SET EXERCISE: Render the lines of the material from the one containing "Given: Click the Confirm & Payment step label" through the end of the material as a JSON list of strings, one string per line, with blank lines omitted. Leave the pictures out of the answer.
── THE INPUT ──
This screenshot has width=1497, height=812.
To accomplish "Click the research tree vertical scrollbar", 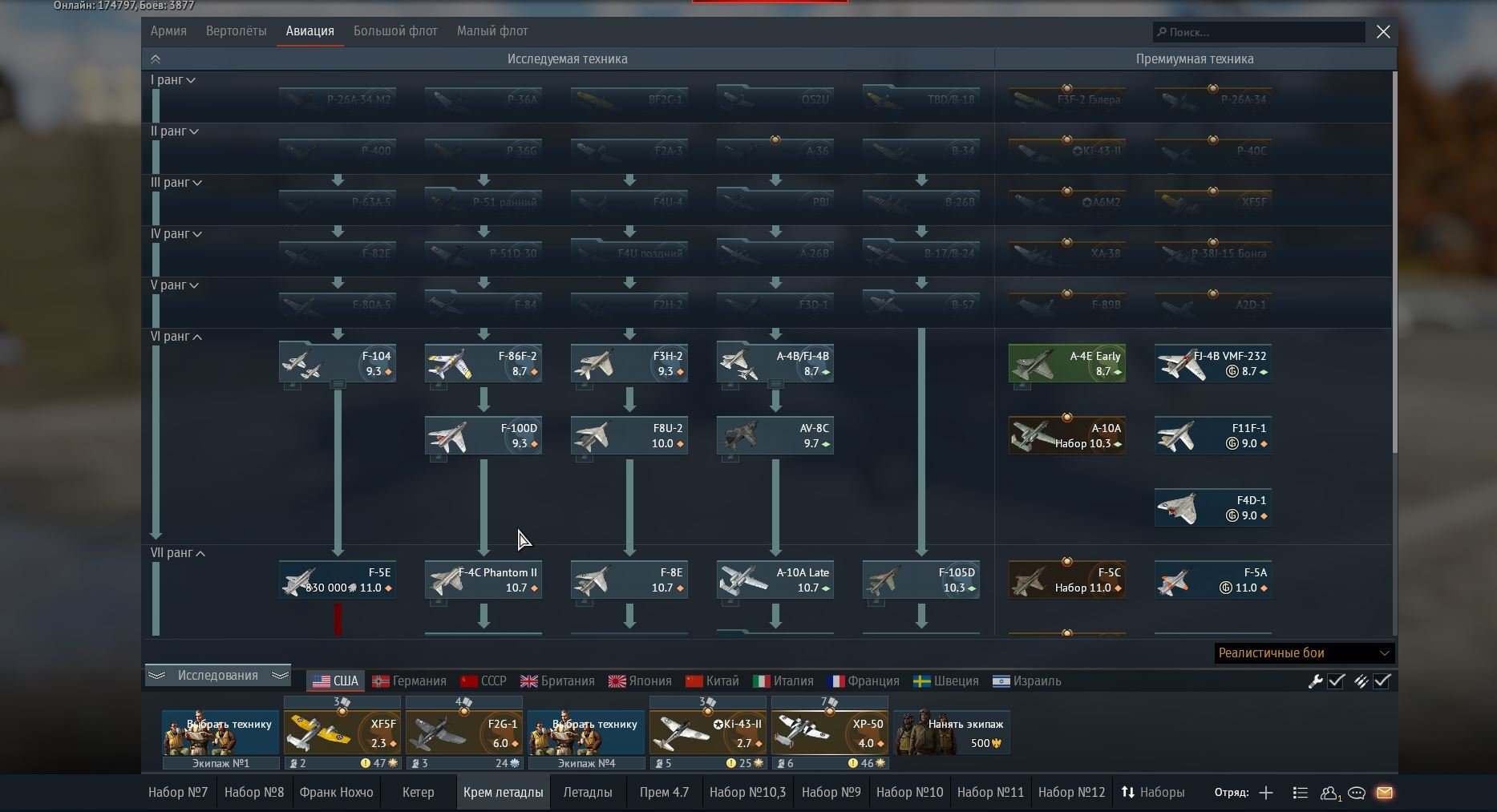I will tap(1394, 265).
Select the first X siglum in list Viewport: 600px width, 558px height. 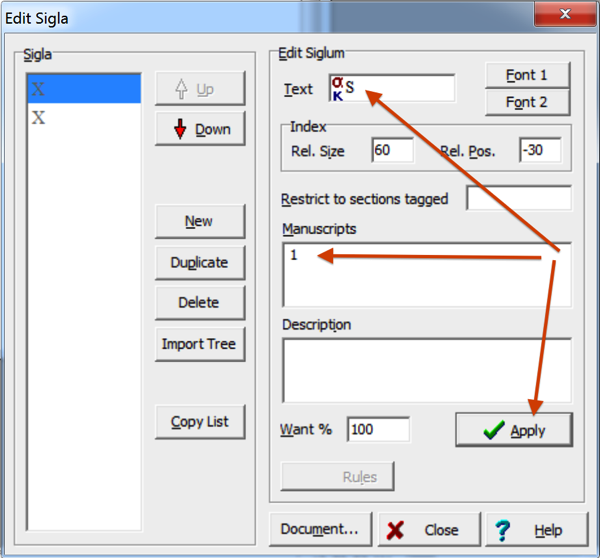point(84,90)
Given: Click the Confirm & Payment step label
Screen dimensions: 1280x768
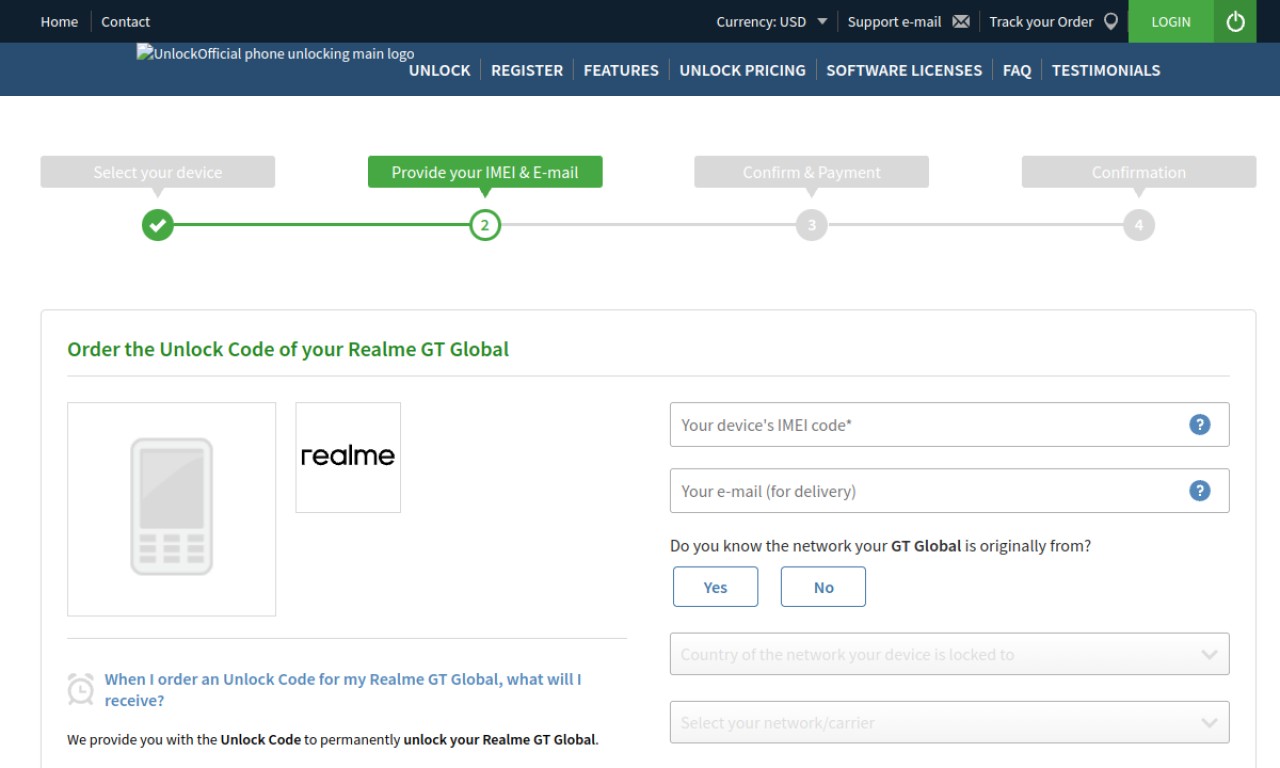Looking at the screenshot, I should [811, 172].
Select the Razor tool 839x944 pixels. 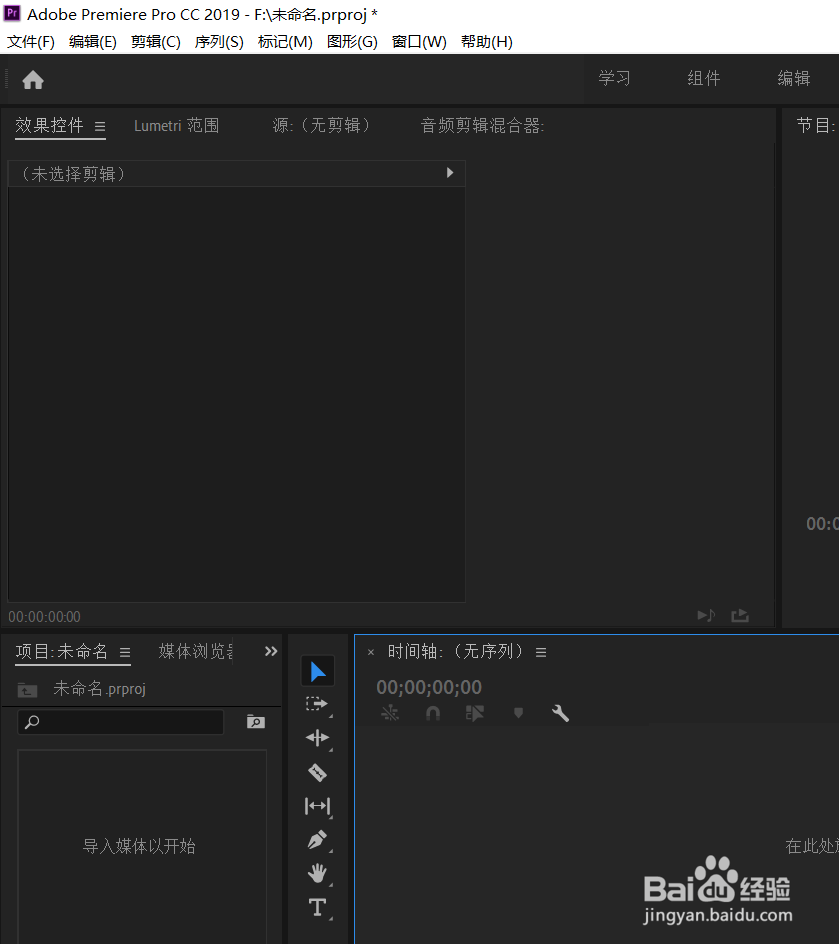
───
SOLUTION FOR THIS TASK:
[
  "Given: Click the Confirm & Payment step label",
  "Screen dimensions: 1280x768",
  "Looking at the screenshot, I should [811, 172].",
  "Select the Razor tool 839x944 pixels. "
]